Н.К. А он ведь издавался. 27-й год – книга «Епифанские шлюзы». Классическая проза. 28-й – «Сокровенный человек». Это кому как не эмиграции заметить, казалось бы, «сокровенного сердца человека». Ничего подобного. 29-й год – книга «Происхождение мастера» – молчание. Заметили Платонова в эмиграции, когда началась история с «Впрок». Прямо скажу, плохо прочитали. В 38-м – статья Георгия Адамовича «Шинель». И всё. Это о многом говорит.
Е.Я. И «Реку Потудань» в 37-м году…
Н.К. Да, казалось бы, Иван Бунин должен был заметить этот шедевр русской новеллистики о любви. Заметить хотя бы и потому, что в название рассказа вынесена река Потудань Воронежской губернии, родины Бунина… Вот такое молчание… Я ещё один пример всегда люблю приводить, когда речь идёт о языке Платонова, о свободе и понимании. Знаменитая повесть «Впрок» печаталась тогда во второй редакции. А на полях первой оставлены роскошные диалоги Платонова и читавших повесть редакторов. Там на полях разговора Крушилова-Упоева читавшие написали «Исправить» (простым карандашом) и «Как по Евангелию!» (красным карандашом). Ну, типа «давай, перерабатывай», указания даны. И Платонов перерабатывает, но КАК: «…Упоев глянул на говорящих своим активно-мыслящим лицом и сказал им евангельским слогом, потому что марксистского ещё не знал»…
Вот оно веселье и свобода языка, понимаете. Вот это для меня тоже есть чудеса Платонова-художника… И мы ещё говорим, что он не понимал, что он писал. И что здесь цензура-редактура? У Платонова ведь наследие колоссальное ещё в том, что у него две, три, четыре редакции каждого текста. Самое трудное в выборе основного текста состоит у Платонова в том, что подцензурная редакция зачастую у него бывает эстетически совершеннее. А пометы его на полях рядом с редакторскими приговорами – это тот же голос свободы. Вот ещё пример из истории с «Впрок». Там в первой редакции был большой диалог Крушилова-Упоева с Лениным, на полях которого редактор написал: «Не так!». Я всегда об этом эпизоде вспоминаю, когда читаю в современной прозе, равно советской и антисоветской большие фрагменты внутренних монологов Сталина (или Ленина, значения не имеет). Вот Платонов в первой редакции попробовал написать такой как бы мысленный диалог Ленина с героем. И что получилось? Получился пересказ в форме сказа статей Ленина. Как бы Ленин говорит Крушилову, воплощающему массу: «…У тебя ведь разума нет: буржуазия лишила тебя разума… Ты одарён крупной стихией жизни, но ты можешь много навредить нам, если не приобретёшь дисциплины» и т.п.
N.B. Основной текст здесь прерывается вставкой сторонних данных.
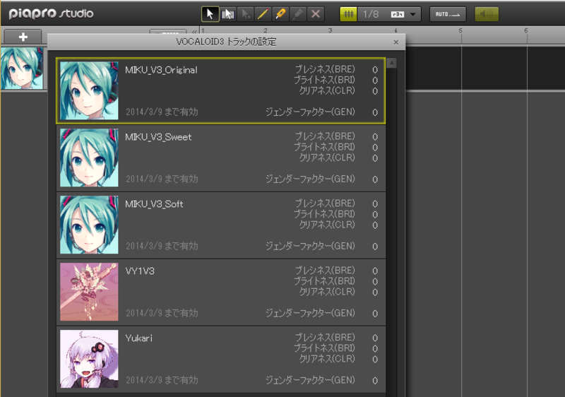Open the 1/8 quantize dropdown
This screenshot has height=397, width=565.
[x=413, y=14]
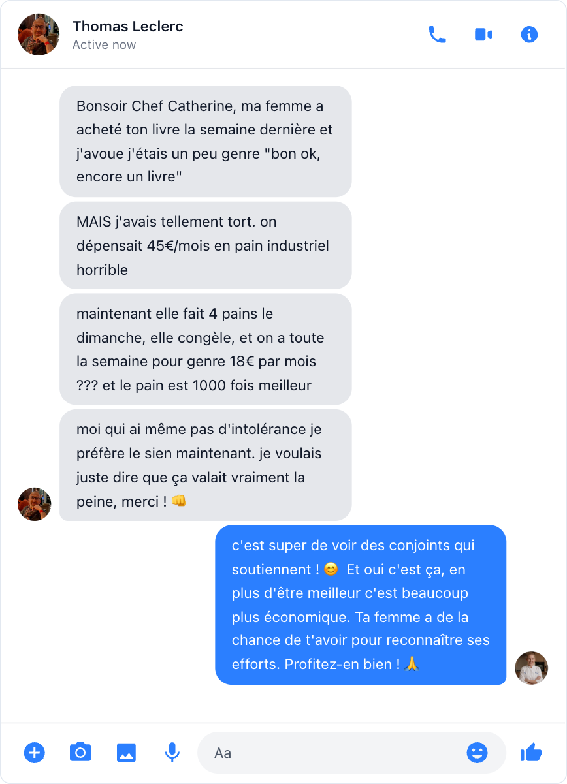Screen dimensions: 567x784
Task: Send a thumbs-up like
Action: [x=531, y=753]
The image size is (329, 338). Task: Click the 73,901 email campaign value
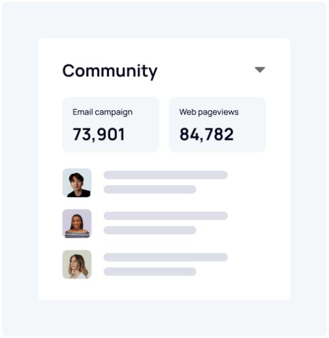coord(99,134)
Если рецензент пишет «не так», можно, казалось бы просто вычеркнуть… А Платонов берёт любимый карандаш (он им писал чаще всего) и на полях вписывает новую – изящную, тонкую и смешную – редакцию: «…и здесь между двумя людьми произошло собеседование, оставшееся навсегда в классовой тайне, ибо Упоев договаривал только до этого места, а дальше плакал и стонал от тоски по скончавшемуся». Гениально. Пиршество языка. Вселенная свободы.
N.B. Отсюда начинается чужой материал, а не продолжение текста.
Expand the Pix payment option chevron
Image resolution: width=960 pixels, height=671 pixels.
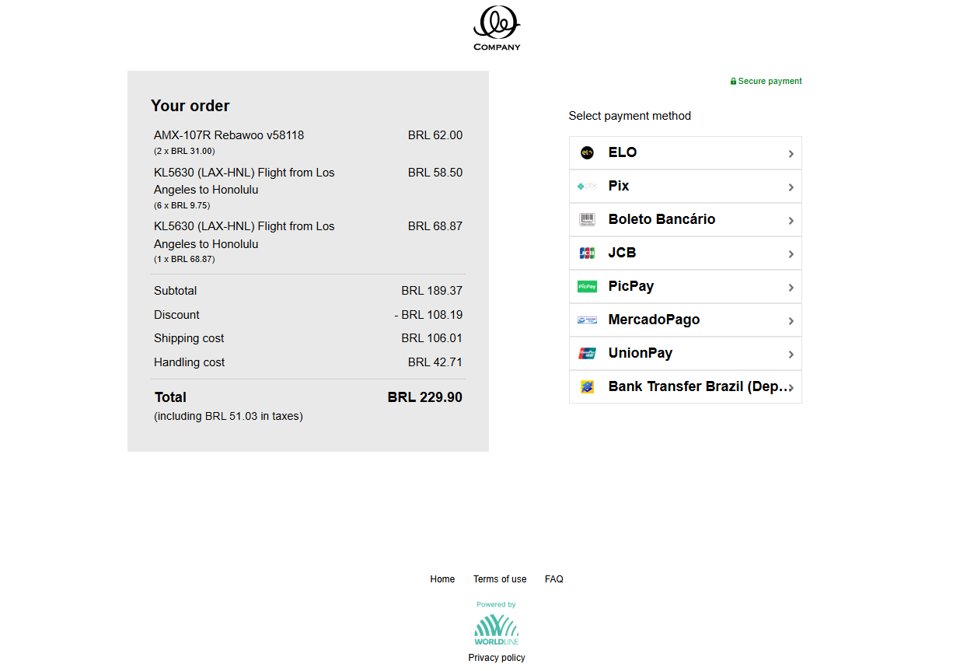coord(791,186)
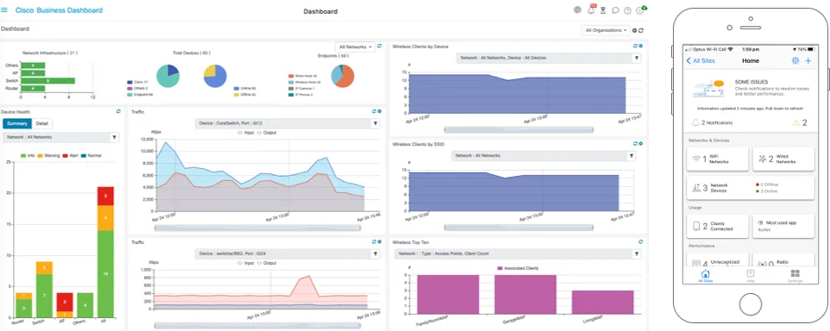
Task: Click the globe language icon
Action: coord(577,10)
Это лишь один пример подцензурной редакции. Женя для примера взял «Котлован», а я всегда очень люблю читать «Сокровенный человек». Не запрещённая повесть, и как мы её читали, как она вписывалась в старое советское время…
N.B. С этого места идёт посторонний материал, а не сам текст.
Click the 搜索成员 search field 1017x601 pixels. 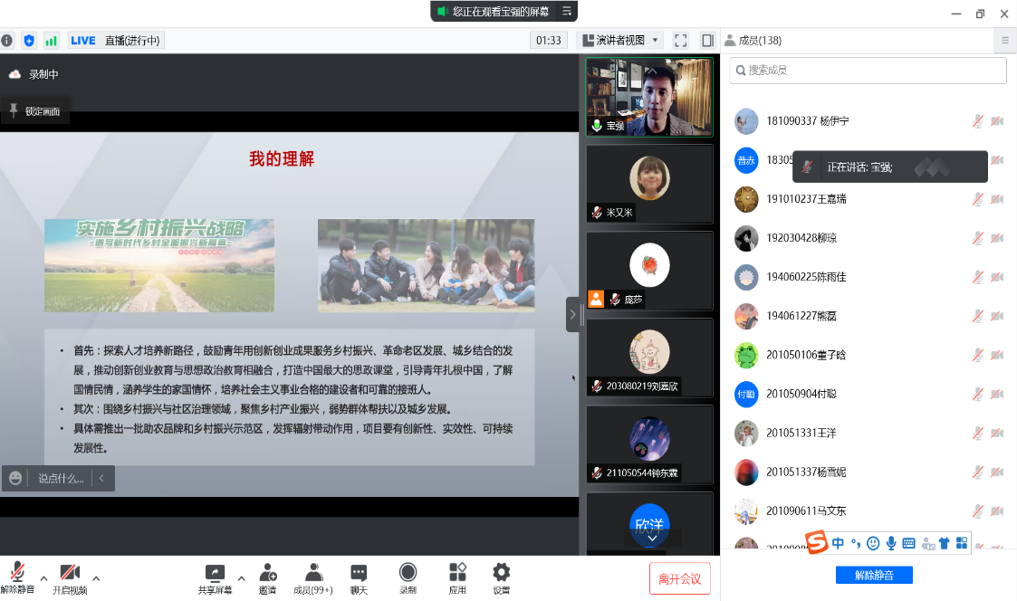tap(868, 71)
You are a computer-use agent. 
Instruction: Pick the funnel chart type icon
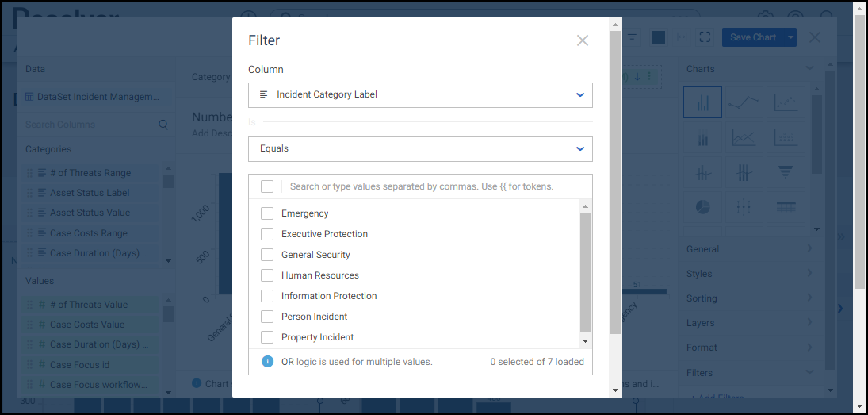(x=786, y=171)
Е.Я. Да, проходила как «производственная» литература – с образом рабочего, и т.д.
Н.К. Образ рабочего, пролетария, «живого человека» и т.п. А ведь самое, скажем, там замечательное, это ткань воплощения сложнейших философских вопросов в языке. Вот, сколько говорили о «слезинке ребёнка» у Достоевского и Платонова. По правде сказать, в советской литературе двадцатых годов это было общим местом, и все писали на эту тему. А вот качество оказалось разное. Платонов ведь отличен от Достоевского в письме. Читаем, к примеру, рассказ, как Пухов едет в Царицын…
А.Г. Это гениально.
Н.К. «…в потоке несчастных людей». Объём смысла каков! А как он определяет главную тему Достоевского, которая занимает у того в романах огромное пространство: это диалоги героев о жизни, её сознании, смысле. А вот кладка этой достоевской темы у Платонова: «…Пухов сел в поездной состав неизвестного маршрута и назначения». И ты понимаешь, что это и есть образ жизни, о тайне которой рефлектируют герои у Достоевского. А дальше у Платонова развивается и диалог, в котором перестраивается всё и вся в системе нашего мышления: «Куда он едет? – спросил Пухов, когда уже влез в вагон. – А мы знаем – куда? – сомнительно произнёс кроткий голос невидного человека. – Едет, и мы с ним».